In today’s environment, if B2B organizations are going to make it, they need to grow. Partnerships can be a big help.
One thing all companies have in common is the need for growth. For most, it is about revenue growth and for others, it is more about impact or influence.A fast pace offers a competitive advantage in the markets that would otherwise take months or years to bring about. Yet achieving sustainable fast growth purely through a company’s own resources is an enormous challenge. B2B companies in particular can benefit from partnering with other companies to help drive their growth.
For B2B technology companies especially, growing revenue through channel partners (Resellers, VARs, Distributors, System Integrators, Managed Service Providers (MSPs) and Channel consultants can be a highly effective business strategy to pursue.
Formalizing the partnering process through a channel partner program is essential to rapidly scaling a business through third parties. A channel partner program brings systems, structure and templates to create a coherent channel strategy that can be implemented systematically.
A channel partner can be defined as a company that partners with a manufacturer or vendor to market and sell the vendor’s products, services, or technologies, this blog post. This is usually done through a co-branding relationship. Channel partners may be distributors, vendors, retailers, consultants, systems integrators (SI), technology deployment consultancies, and value-added resellers (VARs) and other such organizations.
The channel partner is part of the vendor’s indirect sales force, meaning that they sell the products and services on behalf of the vendor but they are an independent company. They may also sell products and services produced by other vendors as well as items they develop themselves.
The right channel partners have the market knowledge, distribution channels, sales expertise, templates and customer relationships to successfully sell your products and/or services. Managing these relationships can be a very complex and time consuming task and significantly impacts profitability. Finding ways to improve collaboration is clearly a factor of success.

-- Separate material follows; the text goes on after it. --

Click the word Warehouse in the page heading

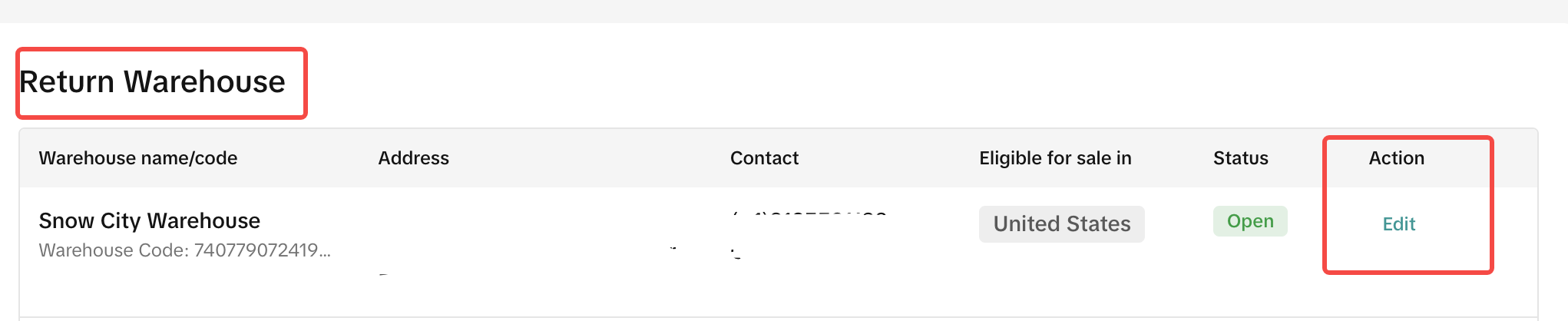[x=204, y=82]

Effective and efficient interaction between your company and your channel partners, and even between channel partners directly, has benefits for all involved. These may include:
- Increased productivity
- Increased loyalty and engagement
- Greater profitability
- Greater consistency and predictability of the interactions
Other benefits that vendors and manufactures derive from a formal channel partner program include:
Increased Revenue
Channel partner programs can create significant growth in sales and distribution of a product or service. The best part about template partner programs is that both sides benefit from the increased revenue. For the vendor each new partnership not only generates revenue for your company, but it also grows your sales footprint. At the same time, the vendors’ partners can also grow revenue for their businesses.
Drive International Growth Through Localized Channel Partners
As well as driving sales, international Channel Partners can help decrease time to market and provide access to new competitive markets. Partners local to the region can help with language barriers, local customs and international business law and taxation.
Reduce Cost of Sales
For all manufactures, reducing the cost of sales is important but it is especially important for start-ups and small businesses. Establishing an indirect sales channel rather than employing an in-house sales team can save on employee salaries and benefits as well as travel costs to visit prospects and the time wasted on unqualified leads which never convert to sales.

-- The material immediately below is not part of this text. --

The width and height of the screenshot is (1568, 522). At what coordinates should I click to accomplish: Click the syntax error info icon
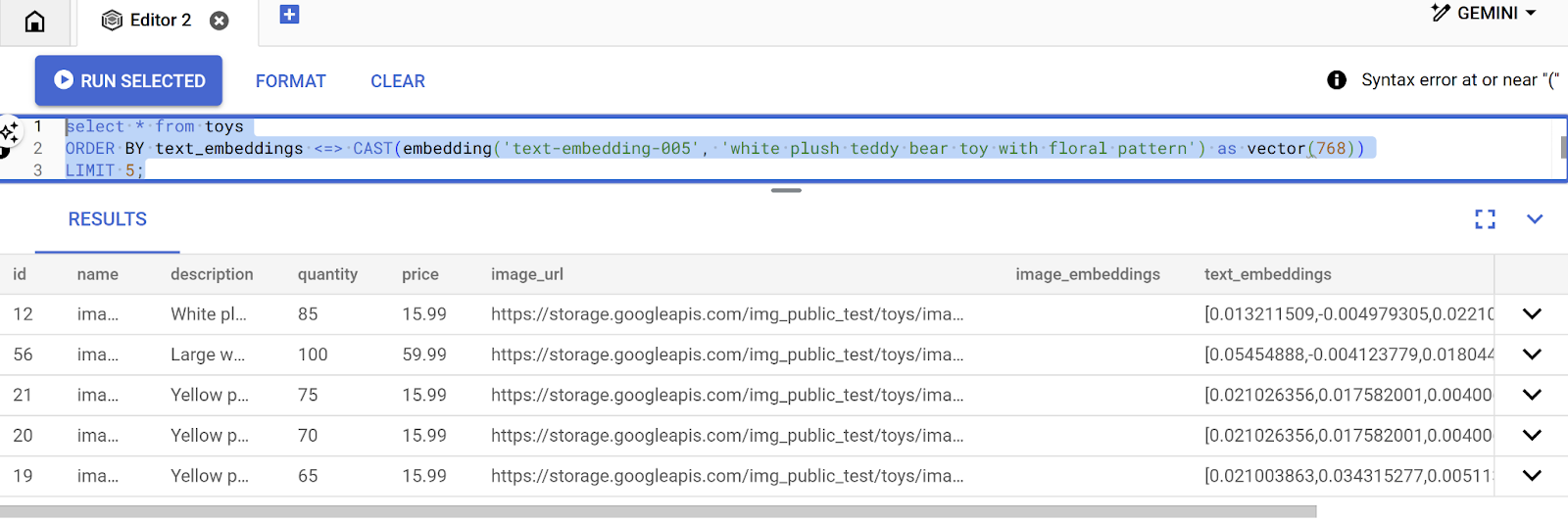coord(1336,80)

A great example of successful growth through building a channel partner program is accounting software publisher Xero. On 1 October, 2009 cloud accounting program Xero was celebrating 12,000 customers. “Just 12 months ago we had 2,200 customers,” CEO Rod Drury wrote that day on the company blog. In three years it shot up to 135,000 customers, 65,000 in New Zealand alone. How? The secret behind this stratospheric rise was a bold go-to-market strategy that aimed to turn accountants and bookkeepers into an endorsement channel for the software. The plan was a huge success – as much as 60 percent of Xerolicences are sold through accountants and bookkeepers.
Getting partners to participate in your channel partner program is essential but can present significant challenges. Collaboration at the initial stages of the channel partner program can set the stage for an effective business relationship by letting your partners know that you value their perspective. Without effective collaboration, you may find that channel partners do not have a high level of engagement with your company. In any non-captive channel, your partners represent other companies, so their sales teams have options when it comes to what products and services they choose to focus their time and energy on.
Before building a channel partner program it is essential to understand exactly what type of partner best suits your solutions, customers and strategy. Creating a channel partner program template that clearly answers the following questions will help your company engage with the most ideal partner candidates:
- Are they ready? Do they have the resources to invest in the partnership?
- Are they willing? Will the partnership help them reach their goals?
- Are they able? Is there a technical, customer and strategy fit?
- Do we have similar values? Is there a culture fit?
Using these questions, and their answers will ensure that you select the most suitable partners, giving you the best chance at building a successful channel partner program.